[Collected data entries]
________________________

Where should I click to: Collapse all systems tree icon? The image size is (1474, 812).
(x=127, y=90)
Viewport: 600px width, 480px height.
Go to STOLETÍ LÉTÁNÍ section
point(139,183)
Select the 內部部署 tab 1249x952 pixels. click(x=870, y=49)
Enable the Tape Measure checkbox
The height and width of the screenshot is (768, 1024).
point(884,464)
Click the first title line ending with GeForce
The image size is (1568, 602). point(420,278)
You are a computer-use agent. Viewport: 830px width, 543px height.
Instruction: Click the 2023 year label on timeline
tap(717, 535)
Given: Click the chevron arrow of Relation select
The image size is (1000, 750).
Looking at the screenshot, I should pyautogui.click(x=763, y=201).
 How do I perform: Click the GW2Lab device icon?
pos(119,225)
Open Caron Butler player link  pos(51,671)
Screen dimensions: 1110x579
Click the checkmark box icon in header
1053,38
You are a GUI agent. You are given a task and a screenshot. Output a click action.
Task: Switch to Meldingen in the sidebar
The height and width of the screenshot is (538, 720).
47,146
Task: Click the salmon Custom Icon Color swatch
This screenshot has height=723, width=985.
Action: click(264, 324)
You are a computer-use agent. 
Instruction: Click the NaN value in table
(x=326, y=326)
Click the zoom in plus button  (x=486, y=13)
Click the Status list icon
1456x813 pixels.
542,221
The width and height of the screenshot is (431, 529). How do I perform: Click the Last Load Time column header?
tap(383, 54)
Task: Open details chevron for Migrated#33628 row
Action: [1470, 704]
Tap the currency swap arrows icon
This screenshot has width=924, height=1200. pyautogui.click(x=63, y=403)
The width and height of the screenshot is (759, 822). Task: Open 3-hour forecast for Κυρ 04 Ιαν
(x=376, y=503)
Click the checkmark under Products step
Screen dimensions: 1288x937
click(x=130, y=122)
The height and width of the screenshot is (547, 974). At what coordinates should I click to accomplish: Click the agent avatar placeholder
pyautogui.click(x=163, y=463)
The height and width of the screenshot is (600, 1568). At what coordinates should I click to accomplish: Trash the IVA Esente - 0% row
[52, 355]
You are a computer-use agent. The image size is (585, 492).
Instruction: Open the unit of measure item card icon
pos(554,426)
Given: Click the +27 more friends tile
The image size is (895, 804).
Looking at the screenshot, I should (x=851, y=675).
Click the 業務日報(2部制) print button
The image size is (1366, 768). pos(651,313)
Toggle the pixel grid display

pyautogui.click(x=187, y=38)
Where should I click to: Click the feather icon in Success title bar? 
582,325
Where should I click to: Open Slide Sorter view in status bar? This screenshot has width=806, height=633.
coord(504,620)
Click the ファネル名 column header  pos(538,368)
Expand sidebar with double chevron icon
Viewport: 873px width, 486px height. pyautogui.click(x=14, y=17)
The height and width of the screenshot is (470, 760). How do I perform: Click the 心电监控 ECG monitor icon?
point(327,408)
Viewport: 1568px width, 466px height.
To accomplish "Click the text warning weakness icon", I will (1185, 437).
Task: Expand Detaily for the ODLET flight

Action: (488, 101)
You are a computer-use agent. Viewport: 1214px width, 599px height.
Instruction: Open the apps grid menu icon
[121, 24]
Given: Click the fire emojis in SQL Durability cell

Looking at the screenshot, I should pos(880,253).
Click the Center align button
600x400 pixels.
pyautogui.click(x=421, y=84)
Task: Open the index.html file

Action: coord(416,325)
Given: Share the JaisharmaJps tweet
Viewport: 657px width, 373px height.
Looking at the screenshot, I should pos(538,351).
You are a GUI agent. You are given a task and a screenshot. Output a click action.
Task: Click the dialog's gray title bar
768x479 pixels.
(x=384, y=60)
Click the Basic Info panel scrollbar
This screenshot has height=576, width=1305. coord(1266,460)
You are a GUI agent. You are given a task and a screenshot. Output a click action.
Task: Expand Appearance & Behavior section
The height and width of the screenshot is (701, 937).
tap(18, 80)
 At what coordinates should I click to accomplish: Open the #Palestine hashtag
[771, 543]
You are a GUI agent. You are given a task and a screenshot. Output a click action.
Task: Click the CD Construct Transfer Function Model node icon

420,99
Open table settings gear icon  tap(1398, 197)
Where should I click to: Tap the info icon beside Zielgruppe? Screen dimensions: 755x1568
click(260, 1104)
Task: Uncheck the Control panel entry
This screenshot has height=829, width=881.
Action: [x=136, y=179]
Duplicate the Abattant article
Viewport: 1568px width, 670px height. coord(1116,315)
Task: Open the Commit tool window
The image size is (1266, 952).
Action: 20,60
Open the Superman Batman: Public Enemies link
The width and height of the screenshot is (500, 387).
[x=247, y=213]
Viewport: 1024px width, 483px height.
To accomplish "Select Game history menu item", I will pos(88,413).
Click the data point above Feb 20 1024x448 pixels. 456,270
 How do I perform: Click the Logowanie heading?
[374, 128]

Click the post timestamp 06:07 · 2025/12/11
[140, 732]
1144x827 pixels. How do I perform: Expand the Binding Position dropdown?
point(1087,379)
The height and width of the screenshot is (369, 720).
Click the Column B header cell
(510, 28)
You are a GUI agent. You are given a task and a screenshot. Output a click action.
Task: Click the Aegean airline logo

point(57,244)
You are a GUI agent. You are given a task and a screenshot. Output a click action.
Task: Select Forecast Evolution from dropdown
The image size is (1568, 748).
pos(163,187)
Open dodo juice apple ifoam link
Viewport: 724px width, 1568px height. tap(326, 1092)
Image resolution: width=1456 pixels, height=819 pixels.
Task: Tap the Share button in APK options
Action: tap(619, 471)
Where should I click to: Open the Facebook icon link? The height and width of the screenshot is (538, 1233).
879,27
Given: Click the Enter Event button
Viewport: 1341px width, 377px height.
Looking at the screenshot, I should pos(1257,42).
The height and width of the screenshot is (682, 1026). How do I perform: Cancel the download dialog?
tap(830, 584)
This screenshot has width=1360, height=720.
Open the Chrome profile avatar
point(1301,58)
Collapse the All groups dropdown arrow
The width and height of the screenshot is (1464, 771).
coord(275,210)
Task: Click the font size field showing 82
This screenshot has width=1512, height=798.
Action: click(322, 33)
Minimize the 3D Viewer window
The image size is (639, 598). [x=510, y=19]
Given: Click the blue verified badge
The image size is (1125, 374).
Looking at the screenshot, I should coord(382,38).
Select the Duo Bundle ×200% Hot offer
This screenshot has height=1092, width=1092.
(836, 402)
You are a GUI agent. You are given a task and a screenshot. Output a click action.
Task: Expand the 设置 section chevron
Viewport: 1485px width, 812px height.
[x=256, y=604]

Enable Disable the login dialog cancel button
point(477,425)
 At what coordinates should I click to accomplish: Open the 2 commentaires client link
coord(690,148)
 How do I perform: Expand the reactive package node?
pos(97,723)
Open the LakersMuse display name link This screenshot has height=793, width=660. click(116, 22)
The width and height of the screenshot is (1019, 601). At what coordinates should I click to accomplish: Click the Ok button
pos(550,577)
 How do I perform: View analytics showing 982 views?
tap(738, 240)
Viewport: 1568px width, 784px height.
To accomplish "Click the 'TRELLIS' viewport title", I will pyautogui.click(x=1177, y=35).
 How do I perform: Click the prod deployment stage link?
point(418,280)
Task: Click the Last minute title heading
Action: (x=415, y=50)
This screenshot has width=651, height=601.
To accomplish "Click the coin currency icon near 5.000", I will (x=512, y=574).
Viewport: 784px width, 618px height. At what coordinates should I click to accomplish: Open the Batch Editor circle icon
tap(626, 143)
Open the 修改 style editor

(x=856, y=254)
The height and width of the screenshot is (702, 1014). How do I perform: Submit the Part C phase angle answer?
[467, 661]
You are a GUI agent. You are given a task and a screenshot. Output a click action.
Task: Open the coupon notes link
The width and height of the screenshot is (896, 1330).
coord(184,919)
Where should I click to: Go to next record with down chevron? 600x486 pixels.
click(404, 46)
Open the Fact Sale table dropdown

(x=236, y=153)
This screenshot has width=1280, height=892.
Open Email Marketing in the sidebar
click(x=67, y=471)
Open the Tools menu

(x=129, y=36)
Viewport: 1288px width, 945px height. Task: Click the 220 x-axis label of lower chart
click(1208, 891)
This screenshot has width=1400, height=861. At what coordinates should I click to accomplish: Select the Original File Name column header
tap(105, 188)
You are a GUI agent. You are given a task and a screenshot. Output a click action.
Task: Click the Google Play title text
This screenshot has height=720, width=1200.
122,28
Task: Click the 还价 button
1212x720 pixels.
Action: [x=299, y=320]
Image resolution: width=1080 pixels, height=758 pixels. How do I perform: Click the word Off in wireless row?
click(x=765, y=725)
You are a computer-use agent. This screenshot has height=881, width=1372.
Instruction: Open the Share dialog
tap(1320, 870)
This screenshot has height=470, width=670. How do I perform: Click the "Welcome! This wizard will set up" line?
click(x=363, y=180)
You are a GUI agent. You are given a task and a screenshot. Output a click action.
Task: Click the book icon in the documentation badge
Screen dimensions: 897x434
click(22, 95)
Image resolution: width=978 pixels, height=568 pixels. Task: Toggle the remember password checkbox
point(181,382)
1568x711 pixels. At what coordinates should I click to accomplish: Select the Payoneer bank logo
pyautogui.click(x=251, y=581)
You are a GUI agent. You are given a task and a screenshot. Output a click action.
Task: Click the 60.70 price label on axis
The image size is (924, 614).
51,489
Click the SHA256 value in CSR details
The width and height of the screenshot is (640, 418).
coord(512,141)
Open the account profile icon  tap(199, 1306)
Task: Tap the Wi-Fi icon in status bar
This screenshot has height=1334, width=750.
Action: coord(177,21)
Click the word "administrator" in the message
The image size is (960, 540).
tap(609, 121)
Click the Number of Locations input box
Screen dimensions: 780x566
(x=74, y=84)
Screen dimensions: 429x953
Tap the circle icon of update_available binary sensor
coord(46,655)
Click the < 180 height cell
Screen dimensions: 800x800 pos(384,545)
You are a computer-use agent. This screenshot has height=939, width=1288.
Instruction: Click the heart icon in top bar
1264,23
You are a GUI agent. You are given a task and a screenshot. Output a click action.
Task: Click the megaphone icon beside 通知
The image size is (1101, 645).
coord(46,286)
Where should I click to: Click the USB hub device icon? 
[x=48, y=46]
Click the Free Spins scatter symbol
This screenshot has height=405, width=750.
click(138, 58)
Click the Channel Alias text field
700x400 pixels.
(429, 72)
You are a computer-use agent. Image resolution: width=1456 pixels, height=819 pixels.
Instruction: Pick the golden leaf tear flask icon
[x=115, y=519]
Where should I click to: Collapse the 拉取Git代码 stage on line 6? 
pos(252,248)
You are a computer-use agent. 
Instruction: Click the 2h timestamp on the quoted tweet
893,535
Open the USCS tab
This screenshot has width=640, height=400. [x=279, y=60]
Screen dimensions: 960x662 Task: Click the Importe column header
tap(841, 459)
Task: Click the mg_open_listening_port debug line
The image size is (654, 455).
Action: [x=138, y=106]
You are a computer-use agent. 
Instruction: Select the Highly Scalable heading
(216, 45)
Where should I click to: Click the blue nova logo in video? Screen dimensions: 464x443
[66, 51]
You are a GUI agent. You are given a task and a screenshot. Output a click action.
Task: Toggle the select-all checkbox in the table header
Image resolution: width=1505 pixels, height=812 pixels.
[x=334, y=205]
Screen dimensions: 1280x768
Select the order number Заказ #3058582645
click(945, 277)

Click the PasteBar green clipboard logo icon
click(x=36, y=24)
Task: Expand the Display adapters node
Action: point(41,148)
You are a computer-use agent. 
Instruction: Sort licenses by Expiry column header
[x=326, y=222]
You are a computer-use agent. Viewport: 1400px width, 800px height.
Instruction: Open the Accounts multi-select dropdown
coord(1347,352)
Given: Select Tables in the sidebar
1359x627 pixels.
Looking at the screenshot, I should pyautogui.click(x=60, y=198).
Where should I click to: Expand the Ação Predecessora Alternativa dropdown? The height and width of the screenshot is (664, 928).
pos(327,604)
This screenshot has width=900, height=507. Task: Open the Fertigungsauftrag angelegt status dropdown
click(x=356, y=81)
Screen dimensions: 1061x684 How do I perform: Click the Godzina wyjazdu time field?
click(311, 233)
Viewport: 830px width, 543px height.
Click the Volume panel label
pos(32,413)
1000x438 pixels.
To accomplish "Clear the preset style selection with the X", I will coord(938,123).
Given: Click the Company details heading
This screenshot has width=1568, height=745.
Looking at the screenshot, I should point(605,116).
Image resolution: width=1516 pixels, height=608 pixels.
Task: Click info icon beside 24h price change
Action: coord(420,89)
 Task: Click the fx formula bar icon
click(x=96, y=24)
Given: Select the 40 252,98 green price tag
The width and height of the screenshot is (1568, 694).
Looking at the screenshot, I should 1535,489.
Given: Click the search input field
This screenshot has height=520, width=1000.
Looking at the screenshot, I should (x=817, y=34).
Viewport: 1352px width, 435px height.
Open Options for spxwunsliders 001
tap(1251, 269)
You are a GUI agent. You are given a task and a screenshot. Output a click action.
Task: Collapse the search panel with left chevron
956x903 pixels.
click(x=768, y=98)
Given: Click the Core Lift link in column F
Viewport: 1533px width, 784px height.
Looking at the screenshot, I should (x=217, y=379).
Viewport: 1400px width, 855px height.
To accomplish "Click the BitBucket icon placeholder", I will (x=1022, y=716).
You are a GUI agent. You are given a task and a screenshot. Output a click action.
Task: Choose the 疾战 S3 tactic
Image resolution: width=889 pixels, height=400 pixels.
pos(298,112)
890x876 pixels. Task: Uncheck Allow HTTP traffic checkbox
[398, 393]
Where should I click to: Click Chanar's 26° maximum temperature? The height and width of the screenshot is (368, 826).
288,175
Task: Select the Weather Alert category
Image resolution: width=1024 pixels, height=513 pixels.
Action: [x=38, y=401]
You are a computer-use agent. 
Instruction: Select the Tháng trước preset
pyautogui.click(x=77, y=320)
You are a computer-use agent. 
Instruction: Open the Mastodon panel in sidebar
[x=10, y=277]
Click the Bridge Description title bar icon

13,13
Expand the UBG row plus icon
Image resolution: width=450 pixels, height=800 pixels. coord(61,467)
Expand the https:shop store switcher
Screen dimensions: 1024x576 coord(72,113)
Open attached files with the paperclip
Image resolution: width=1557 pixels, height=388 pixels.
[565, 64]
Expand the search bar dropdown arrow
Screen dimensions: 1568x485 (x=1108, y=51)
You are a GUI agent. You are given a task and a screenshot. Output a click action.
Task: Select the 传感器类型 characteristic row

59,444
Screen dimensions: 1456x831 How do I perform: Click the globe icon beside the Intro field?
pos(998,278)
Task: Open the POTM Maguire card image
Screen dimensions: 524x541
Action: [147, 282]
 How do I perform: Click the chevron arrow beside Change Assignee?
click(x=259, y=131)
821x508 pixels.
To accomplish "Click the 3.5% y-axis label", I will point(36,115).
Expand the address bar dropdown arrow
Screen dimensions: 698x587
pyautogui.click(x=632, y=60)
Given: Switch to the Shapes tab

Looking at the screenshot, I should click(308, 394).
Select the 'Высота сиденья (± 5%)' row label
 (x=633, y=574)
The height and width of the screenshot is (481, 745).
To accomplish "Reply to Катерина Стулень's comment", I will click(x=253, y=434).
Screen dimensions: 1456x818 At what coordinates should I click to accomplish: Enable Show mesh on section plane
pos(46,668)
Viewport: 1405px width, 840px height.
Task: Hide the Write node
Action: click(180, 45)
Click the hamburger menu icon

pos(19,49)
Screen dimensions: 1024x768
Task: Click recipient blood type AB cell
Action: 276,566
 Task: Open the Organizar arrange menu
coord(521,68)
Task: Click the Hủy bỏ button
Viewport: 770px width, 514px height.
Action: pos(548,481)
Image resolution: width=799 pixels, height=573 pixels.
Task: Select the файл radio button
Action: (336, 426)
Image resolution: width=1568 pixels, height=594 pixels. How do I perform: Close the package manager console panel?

________________________

* [WORK INSTRUCTION] Quote, word for word, every line from the top of the entries through the line that holds "Given: Click the +27 more friends tile".

* [RESPONSE TO THE TASK]
Where should I click to: Collapse all systems tree icon? The image size is (1474, 812).
(x=127, y=90)
Viewport: 600px width, 480px height.
Go to STOLETÍ LÉTÁNÍ section
point(139,183)
Select the 內部部署 tab 1249x952 pixels. click(x=870, y=49)
Enable the Tape Measure checkbox
The height and width of the screenshot is (768, 1024).
point(884,464)
Click the first title line ending with GeForce
The image size is (1568, 602). point(420,278)
You are a computer-use agent. Viewport: 830px width, 543px height.
Instruction: Click the 2023 year label on timeline
tap(717, 535)
Given: Click the chevron arrow of Relation select
The image size is (1000, 750).
Looking at the screenshot, I should pyautogui.click(x=763, y=201).
 How do I perform: Click the GW2Lab device icon?
pos(119,225)
Open Caron Butler player link  pos(51,671)
Screen dimensions: 1110x579
Click the checkmark box icon in header
1053,38
You are a GUI agent. You are given a task and a screenshot. Output a click action.
Task: Switch to Meldingen in the sidebar
The height and width of the screenshot is (538, 720).
47,146
Task: Click the salmon Custom Icon Color swatch
This screenshot has height=723, width=985.
Action: click(264, 324)
You are a computer-use agent. 
Instruction: Click the NaN value in table
(x=326, y=326)
Click the zoom in plus button  (x=486, y=13)
Click the Status list icon
1456x813 pixels.
542,221
The width and height of the screenshot is (431, 529). How do I perform: Click the Last Load Time column header?
tap(383, 54)
Task: Open details chevron for Migrated#33628 row
Action: [1470, 704]
Tap the currency swap arrows icon
This screenshot has width=924, height=1200. pyautogui.click(x=63, y=403)
The width and height of the screenshot is (759, 822). Task: Open 3-hour forecast for Κυρ 04 Ιαν
(x=376, y=503)
Click the checkmark under Products step
Screen dimensions: 1288x937
click(x=130, y=122)
The height and width of the screenshot is (547, 974). At what coordinates should I click to accomplish: Click the agent avatar placeholder
pyautogui.click(x=163, y=463)
The height and width of the screenshot is (600, 1568). At what coordinates should I click to accomplish: Trash the IVA Esente - 0% row
[52, 355]
You are a computer-use agent. The image size is (585, 492).
Instruction: Open the unit of measure item card icon
pos(554,426)
Given: Click the +27 more friends tile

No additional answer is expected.